Stored data entries:

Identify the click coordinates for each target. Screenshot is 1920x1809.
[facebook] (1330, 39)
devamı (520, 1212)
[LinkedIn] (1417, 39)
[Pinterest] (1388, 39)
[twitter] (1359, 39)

==

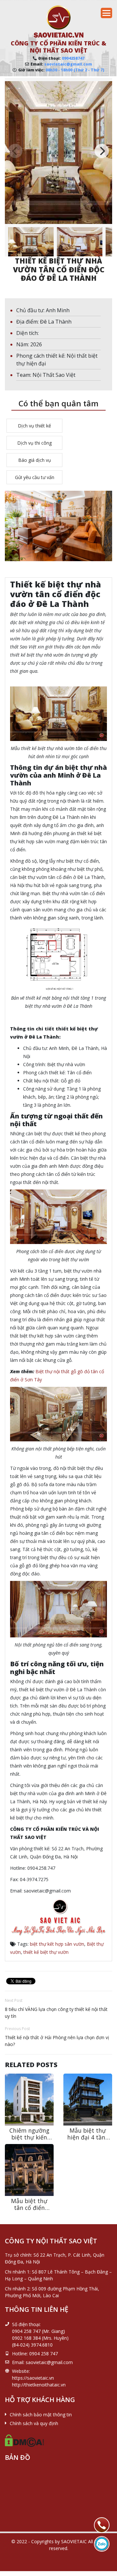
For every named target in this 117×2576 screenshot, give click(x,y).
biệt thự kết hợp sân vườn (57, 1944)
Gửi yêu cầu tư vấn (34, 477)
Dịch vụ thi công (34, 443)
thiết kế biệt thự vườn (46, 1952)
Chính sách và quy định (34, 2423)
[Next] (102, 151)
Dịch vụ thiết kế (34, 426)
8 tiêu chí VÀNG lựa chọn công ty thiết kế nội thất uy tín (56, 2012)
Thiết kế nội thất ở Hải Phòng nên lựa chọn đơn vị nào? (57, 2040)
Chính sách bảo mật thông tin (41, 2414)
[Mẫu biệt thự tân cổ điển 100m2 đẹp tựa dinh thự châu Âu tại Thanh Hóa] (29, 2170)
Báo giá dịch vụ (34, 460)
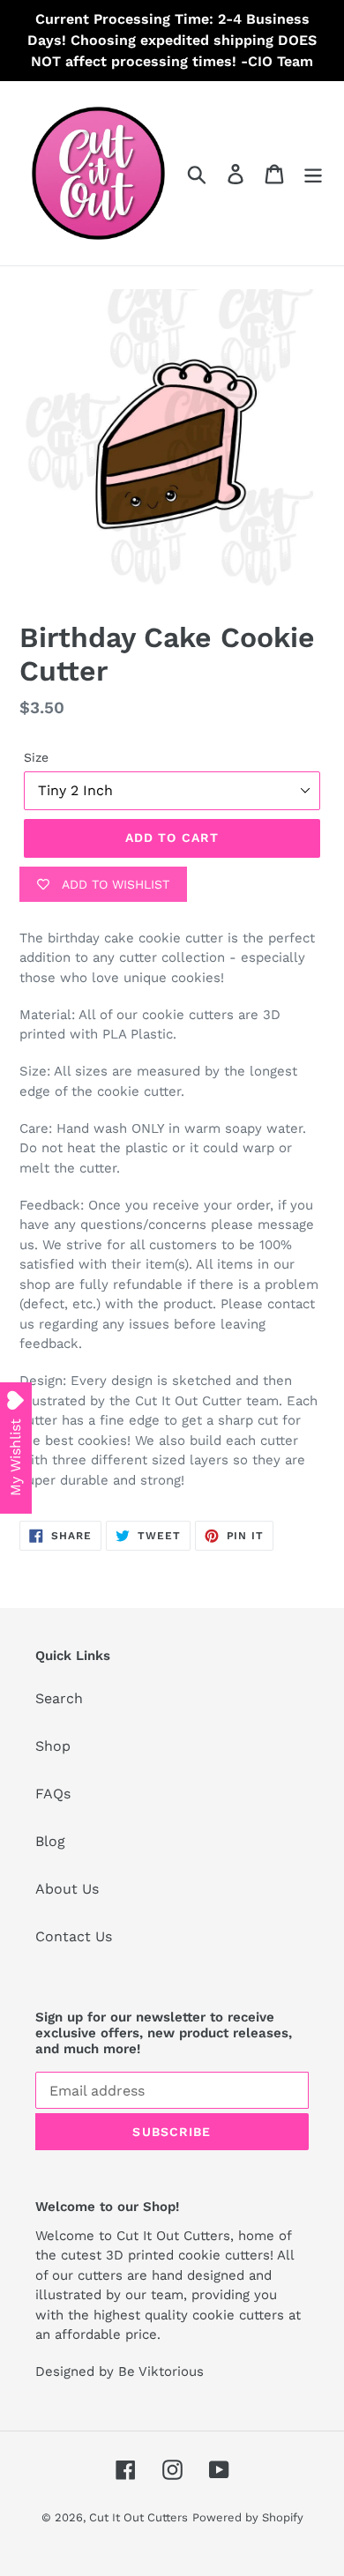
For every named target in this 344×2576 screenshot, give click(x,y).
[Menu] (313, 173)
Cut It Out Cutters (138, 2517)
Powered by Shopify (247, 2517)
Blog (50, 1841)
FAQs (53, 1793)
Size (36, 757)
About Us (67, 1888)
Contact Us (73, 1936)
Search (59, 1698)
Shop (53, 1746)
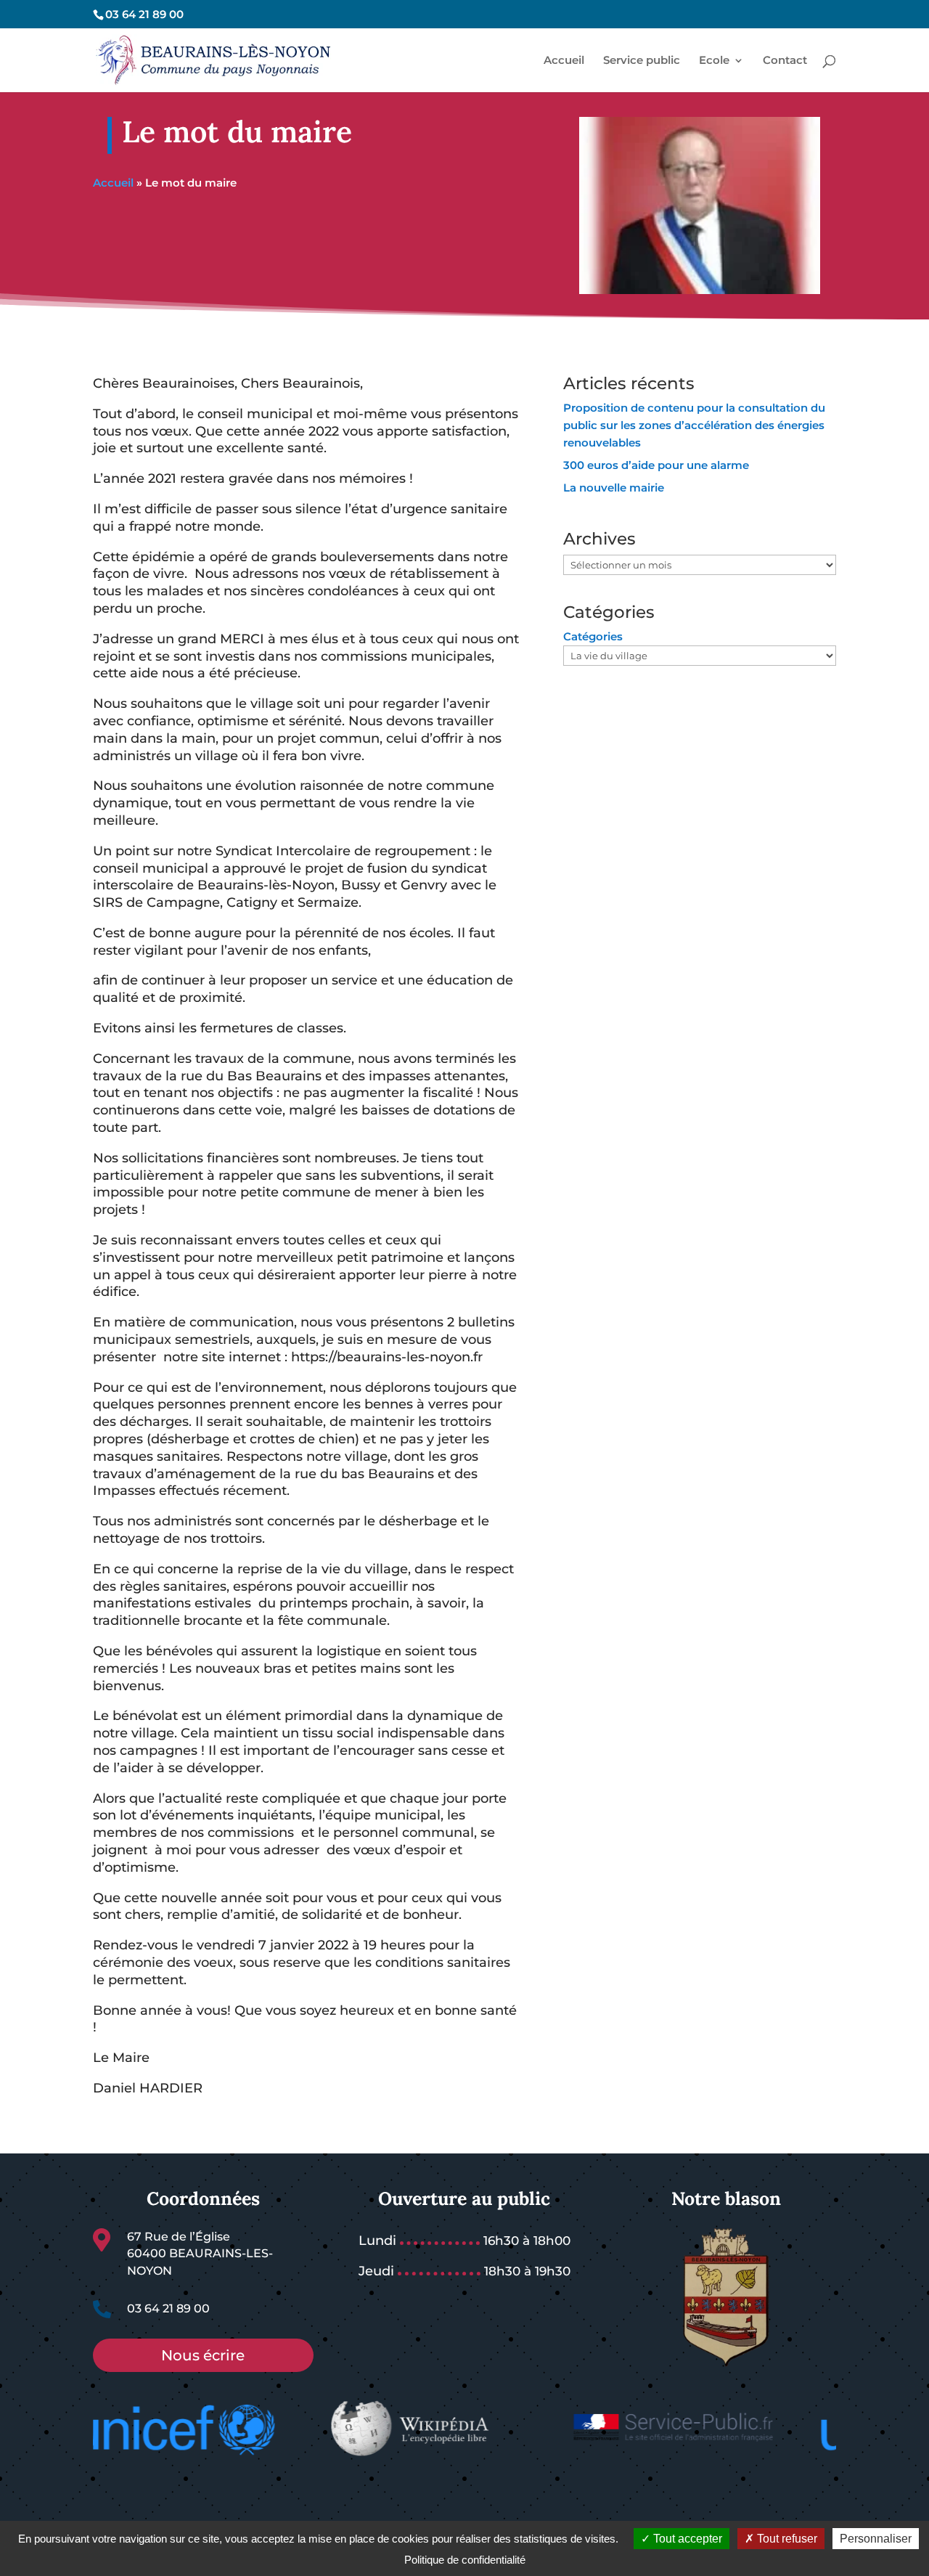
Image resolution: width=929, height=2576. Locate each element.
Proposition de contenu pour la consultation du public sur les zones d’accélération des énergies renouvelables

## WORK TO BE COMPLETED
Above are records; write out the lines from the one with "Chính sách bảo mật thông tin (41, 2414)" down to the one with "Image resolution: width=929, height=2576.", exactly, leaving the pictures out.

## TASK OUTPUT
Chính sách bảo mật thông tin (41, 2414)
[Mẫu biệt thự tân cổ điển 100m2 đẹp tựa dinh thự châu Âu tại Thanh Hóa] (29, 2170)
Báo giá dịch vụ (34, 460)
For every named target in this 344×2576 screenshot, give click(x,y).
[Menu] (313, 173)
Cut It Out Cutters (138, 2517)
Powered by Shopify (247, 2517)
Blog (50, 1841)
FAQs (53, 1793)
Size (36, 757)
About Us (67, 1888)
Contact Us (73, 1936)
Search (59, 1698)
Shop (53, 1746)
Image resolution: width=929, height=2576. Locate each element.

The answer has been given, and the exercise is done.